The one that has really got me wondering is Trevor Manuel. Given some of the other bods likely to be in there, I really can't see him hanging around for the fights over budget and fiscal policy that will be inevitable if he stays. It certainly would be a smart time to make a diplomatic exit.

On the upside, I'm sure there are more than a few members here who will be pleased to hear that poison Ivy seems likely to go.

Any other observations?

----------


## Graeme

There will be big problems for this country if Trevor Manuel goes - the finance people overseas will be greatly troubled about RSA's economy.  Capital inflows could dry up and without these SA would be in big trouble.

----------


## garthu

I would hope that there will never be a Zuma cabinet! But i think it could be wishfull thinking which is crazy (i mean really how can he even be considered). Theres a few of my staff that reckon he's the best thing sliced bread.... :Taz:  Once Trevor goes, my Auzzie plan becomes accelerated regrettably as it's not what i want but been through it once in Zim and not sticking around for another rough lesson in life.

----------


## Graeme

You will no doubt have been watching the American presidential election and inauguration on TV.  One cannot help noting Obama's obvious intelligence, nice family and good manners, and fine ambitions for his country.  Compare that with the uneducated president-elect which we have here with his 4 wives and criminal associates (one of whom is already in gaol).  And all he can do at ANC gatherings is to prance about and sing "bring me my machine-gun".  It would seem that God has deserted this country.  But I suppose we are not alone, He seems to have deserted Israel & Zimbabwe as well.

----------


## Dave A

Which ordinarily would raise the question - What is Jacob Zuma's ambition for this country?

But I'm not convinced JZ is in control. He seems to be more a rallying point.

----------


## duncan drennan

> But I'm not convinced JZ is in control. He seems to be more a rallying point.


So who is?

----------


## Dave A

Look for the people who are managing JZ.

----------


## Yvonne

Dave - Winnie? maybe not behind him, but certainly "around"!

Yvonne

----------


## Dave A

Sorry, didn't mean to be coy.

There was a news report last week along the lines that JZ's diary is being run by the ANC now (as opposed to being run by JZ himself). Essentially, the party has taken control of who JZ does and does not see or talk to.
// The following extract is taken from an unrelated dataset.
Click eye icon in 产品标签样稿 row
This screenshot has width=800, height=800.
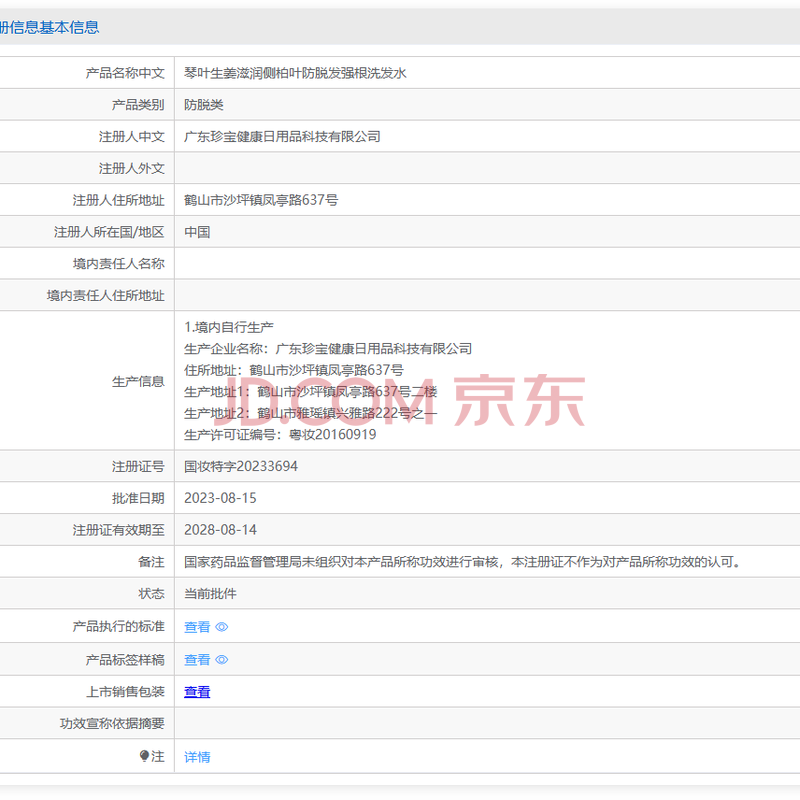point(221,660)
I forget the name bandied about, but I recall a strong COSATU connection there.

So to cut a long story short, I'd say the very top few of the COSATU/SACP faction have a *very* strong influence on the top level decisions of the ANC.

----------


## wynn

The ANC NEC runs the ANC and the ANC runs the Gubbement, therefore the NEC runs the Country.
In the NEC their is a disproportionate number of SACP members therefore indirectly the SACP is now running the Country.

Bantu Holomisa described it elegently when he said that the ANC was like a huge passenger ship with no power being led by a little tugboat called the SACP.

----------

Dave A (27-Jan-09), duncan drennan (27-Jan-09)

----------


## Dave A

It seems clear the ANC still want Trevor Manuel to head up Finance.



> The African National Congress (ANC) has nominated Finance Minister Trevor Manuel -- an investor favourite -- high on a party list for Parliament, showing it probably wants him to remain influential in Cabinet, the Star reported on Thursday. 
> 
> South Africa, the continent's biggest economy, holds a general election due around April and investors are hoping the country sticks to business-friendly policies.
> 
> The Star, which said it had obtained a copy of the list, said Manuel is in fourth place out of 777 names. It also expressed confidence in central bank governor Tito Mboweni, who came in 70th on the list, which has not been finalised.
> 
> Respected by investors as having a steady hand, Manuel is seen as crucial to ensuring stability and confidence after the election. But it's unclear whether he will stay as finance minister after 13 years or move to a different portfolio.
> 
> ANC leader Jacob Zuma is expected to become state president after the election despite a revived corruption case that has dogged him. Zuma topped the ANC list.
> full story from M&G here


But do they want him for his policies or his reputation?

----------


## Yvonne

Is the list of proposed M.P.'s as shown on TV today genuine, or is this a hoax?

Yvonne

----------


## Marq

No its a hoax list...........the real list is worse. 

They have learnt from the Durban Politburo bunch......Leak to the sheeple a huge hit list of controversy, as a diversion and then the ones you really want will slip through and not even be noticed. :EEK!:  
Look at the list for the ones who are not yet infamous or are lurkers. Therein will lie the future problems.

Once again they are showing that its not...What you know....and its not... Who you know....its What you know on Who you know. :Wink:

----------


## Dave A

There's still some sort of filtering process that has to be completed anyway. For example there is debate as to whether Winnie, who is number 5 on the list after the nominations process, is actually eligible for a seat.

Then there is the slight possibility that we won't have the proportional representation system by time of the elections, in which case the lists can be tossed out the window.

----------


## duncan drennan

> Then there is the slight possibility that we won't have the proportional representation system by time of the elections, in which case the lists can be tossed out the window.


Why would this change before the elections? I thought part of COPE's campaign was to have the PR system changed. Although, if the system changed before the elections then COPE may have less leverage - or is the ANC just saying the right words and dancing to the popular beat as long as it keeps them in power?

----------


## Dave A

I admit it's an outside shot to see it through now, but not outside the realm of possibility. Played right, this could become a hot issue. I doubt the ANC (or anyone else for that matter) would enjoy being maneuvered into taking a position *against* elected representatives being accountable to the electorate.

As far as I know, its not just COPE that is keen to see a change.

My main point for now is that the national party list business would be irrelevant with directly elected representatives.

----------


## garthu

Why why why! Cant a country understand that when someone keeps delaying there trial - they hiding something... August is JZ next appearance...

----------


## Dave A

I don't remember JZ ever protesting his innocence in all this either...

Claims of political conspiracy, illegal searches etc. but not a word to say "I didn't do it!"

----------